Chow, Baby

It’s located on a busy corner in a former fast-food joint. The name means “fire sauce,” the chef is named Rodriguez, and chicken enchiladas are on the menu — gotta be basic Tex-Mex right?

You’d be so wrong. But then so was I when I walked into Salsa Fuego (3520 Alta Mere Dr.) the other night. A duck taco and some tuna tartare later, I walked out with my world turned topsy-turvy — and that’s not even counting the effects of the margarita.

The place isn’t much to look at. It has that “ghost of Taco Buenos past” aesthetic. But what is it? It’s not exactly a traditional Mexican food restaurant, though it has all of the ragtag charisma of a great Mexican-food hole-in-the-wall. There are no white tablecloths, no string music playing overhead, but the menu looks as though parts of it were ripped from far fancier places. To be honest, I still don’t know what to call it. Mexi-mundo? Tex-fusion? Maybe it defies categorization.


In menu-speak, the word “eclectic” often signifies a rudderless, jack-of-all-plates mishmash. But Chef Carlos Rodriguez seamlessly leads a double life in the kitchen, with one foot in the world of dressed-up traditional Mexican comfort food and the other in that of upscale international fusion. Fresh, quality ingredients and attention to detail are the ties that bind it all together.

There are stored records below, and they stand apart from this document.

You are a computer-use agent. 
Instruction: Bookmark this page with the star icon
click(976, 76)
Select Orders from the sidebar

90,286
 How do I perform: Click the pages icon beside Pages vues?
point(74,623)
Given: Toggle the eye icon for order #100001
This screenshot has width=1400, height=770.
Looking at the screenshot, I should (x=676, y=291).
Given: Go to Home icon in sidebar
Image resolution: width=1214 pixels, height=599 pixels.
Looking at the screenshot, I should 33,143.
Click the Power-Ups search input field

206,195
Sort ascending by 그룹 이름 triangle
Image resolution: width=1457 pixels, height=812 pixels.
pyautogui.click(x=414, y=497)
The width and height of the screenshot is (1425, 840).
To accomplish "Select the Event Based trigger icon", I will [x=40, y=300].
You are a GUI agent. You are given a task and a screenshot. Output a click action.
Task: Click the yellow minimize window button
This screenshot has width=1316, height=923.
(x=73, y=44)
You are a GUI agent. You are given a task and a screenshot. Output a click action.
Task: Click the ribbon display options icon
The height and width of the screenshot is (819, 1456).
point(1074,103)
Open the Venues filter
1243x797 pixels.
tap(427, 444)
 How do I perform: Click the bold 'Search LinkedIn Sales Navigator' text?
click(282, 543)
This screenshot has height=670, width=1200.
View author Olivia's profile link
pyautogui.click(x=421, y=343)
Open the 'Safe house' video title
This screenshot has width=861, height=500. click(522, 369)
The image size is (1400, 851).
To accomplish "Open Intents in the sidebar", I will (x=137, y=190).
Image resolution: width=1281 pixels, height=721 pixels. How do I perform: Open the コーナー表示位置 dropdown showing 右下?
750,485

On a recent visit, the tiny dining room, with only a dozen or so tables, was mostly empty. The room is even cozier than it used to be, thanks to a new fully stocked bar. Until recently, the place was BYOB, but now it has the kind of margarita list that would make much fancier restaurants jealous, including something called a French margarita. Ever the traditionalist, my guest and I started with a Fuego’rita ($6), which was strong enough to kill an elephant. Call me a lightweight (you’d be the first), but finishing the drink was more a point of pride than pleasure.

Our appetizers were the perfect apotheosis of Rodriguez’ double dealing. The guacamole ($3) was fresh and zesty and rooted in traditional Mexican simplicity. The tuna tartare ($12), served with mango pico de gallo, diced avocado, and artfully spackled cilantro oil, ratcheted up the razzle-dazzle.

If the apps were an exercise in contrast, the duck confit tacos ($14) were a lesson in fusion. Rodriguez offers a modern twist on the taco, using tortillas as vessels for the fatty, delicious duck but with all the trappings of a taqueria-style taco. The chicken enchiladas ($10) — with melted cheese, a poblano cream sauce, and served with poblano rice and refried beans — were Tex-Mex elevated to the loftiest heights.

Though my mind was sufficiently blown by the rest of the meal, the dessert caramel stuffed churros ($3.50) were a little lackluster. The doughnut-y sticks tasted sickly sweet and were a little too doughy. Even if they hadn’t been undercooked, I’m not sure we could have finished them.

The service was surprisingly formal, considering the environment. I’ll take too formal over too relaxed, or worse, chipper and hyper any day. We allowed our server to pick our meal, and he did an excellent job.

Salsa Fuego is one of few local restaurants that has created its own niche. It’s just a really inventive place where you can expect anything except pretense and can  order knowing that everything coming out of that kitchen is attended with care. I could go back again and again and have a completely different experience each time. Genre? Let’s just say it’s whatever you want it to be and leave it at that.